That part of the culture WAS consciously cultivated and I found it very valuable. It drew me up and made me more than I was. It was bound up with a culture of open sharing of ideas and cross-training. A notion that you could find compelling work at the company and shift your focus to that work/team.

There was also an effort to encourage new projects and ideas but they didn't go far enough. If I could give one piece of advice it's to create explicit approval and some serious financial incentives for people who start new products at your company. Treat projects like this in the way you'd treat an acquisition of the company making that product. E.G. if your company adopts a side project as a product, give the creators cash, respect, authority, and support to grow it into something great.




To be fair, 20% doesn't have to be a shipping product. I've had coworkers work on things like recruiting projects (running a puzzle/coding competition that ran on campuses around the US), employee resource groups, internal dashboards for various metrics relevant to employees, morale things like massive holiday lighting decorations around campus, and so on with 20% time. Those have all been very real things that contribute to company culture and morale and have "shipped" even if not to customers.


From what I hear through the grapevine, the most successful 20% projects are contributions to existing products.
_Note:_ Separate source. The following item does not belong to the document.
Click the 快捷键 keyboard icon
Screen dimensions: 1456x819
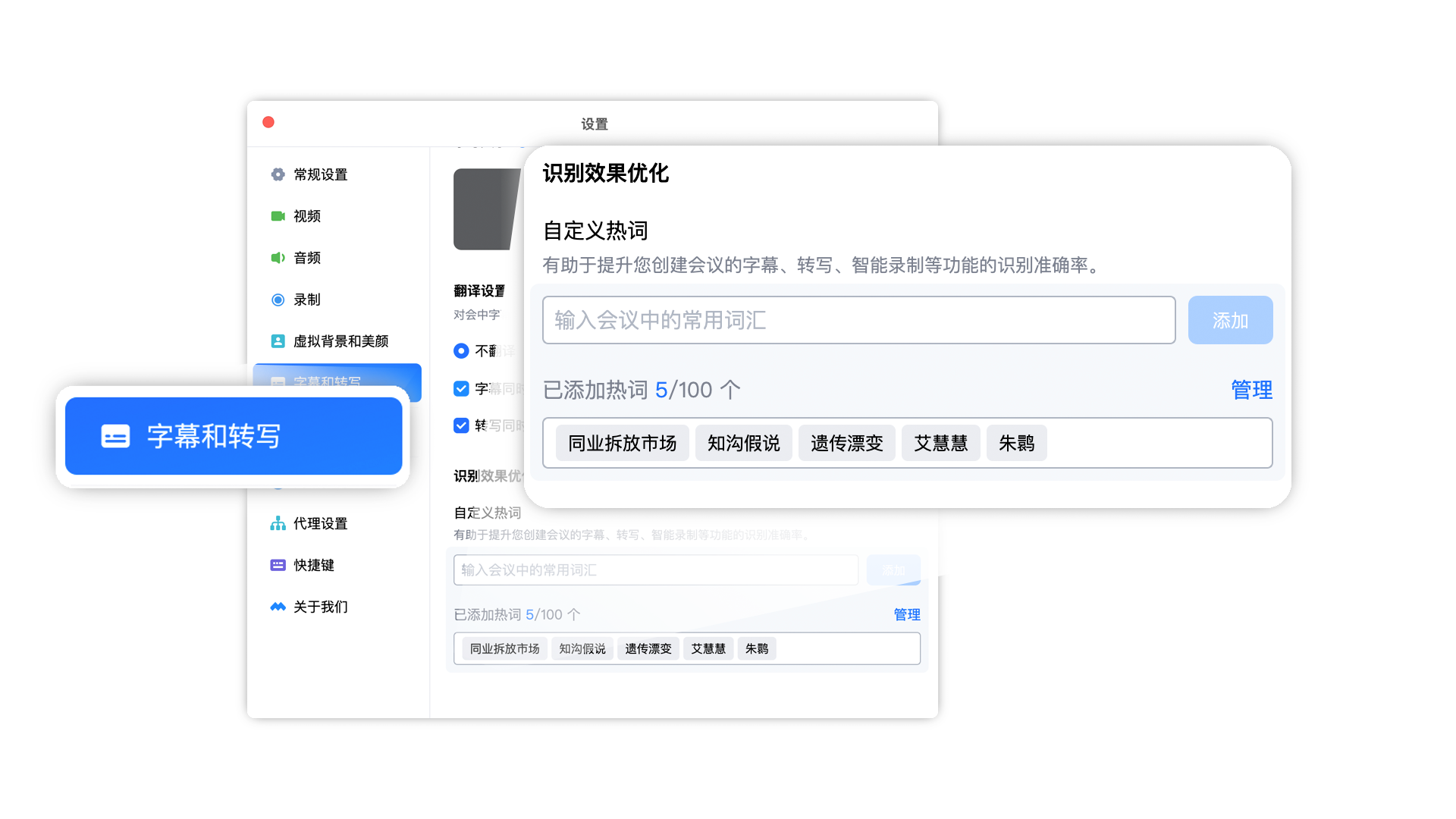[x=278, y=565]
I worked at a different company that had implemented a similar policy (10% I think?), and generally the problem was the same. There was no process to formally accept projects, and no formalized way of having managers ignore the productivity loss when evaluating people.

I suspect the management liked the concept of having their smart engineers invent new products, but ultimately preferred buying companies. It somehow seemed less risky even though most of the acquisitions failed.


I'm not a Googler but wasn't Gmail a 20% project? (And maybe other Google products that I don't know?)

It seems to me that it would be entirely worth it to Google if 99.99% of 20% projects don't go anywhere, but every now and then, you get a big hit like Gmail whose newfound revenue completely eclipses the lost 20% experimental time from the 9999 other employees.

And even for those 9999 other employees, even if their 20% projects don't go anywhere, they are likely still hugely educational in ways that would make them more productive in the other 80%.


Well, Paul built Gmail in a day, by layering it on top of Groups, and that's 20% of a week, so I guess technically, yes, it was a 20% project? How it came about, though, is more that Paul had been working on email for many years before Google, then the execs decided people needed to be working on more important impactful projects, and Paul suggested he try to build email.


It's important to remember the difference between the old Google with ~1k people and today's Google with 100k+ people. Things were a lot more flexible back when gmail was a new thing. I started at G in 2005 when there were 6k engineers, but it was doubling every 9-12 months. You could watch the ossification in real time. My experience was definitely one of 120% time. Some people made 20% projects actually work, but that became more rare over time.


Yeah, I was there 2006-2009, and each year I got another layer of management above me:)

I'm sure there were area where 20% time was real, but in my department it was pretty much non existent.


> I'm not a Googler but wasn't Gmail a 20% project? (And maybe other Google products that I don't know?)

I think the parent meant they didn’t see a 20% time project come to fruition while they were there, not in general


Also I don't think gmail was a 20% project (at least according to wikipedia which links to http://blogoscoped.com/archive/2007-07-16-n55.html):

> [...] they asked me if I wanted to build some type of email or personalization product. It was a pretty non-specific project charter. They just said, “We think this is an interest area.” Of course, I was excited to work on that.


Sounds like in the early days it was worth something then Google became like every other massive corporation and lost it's soul!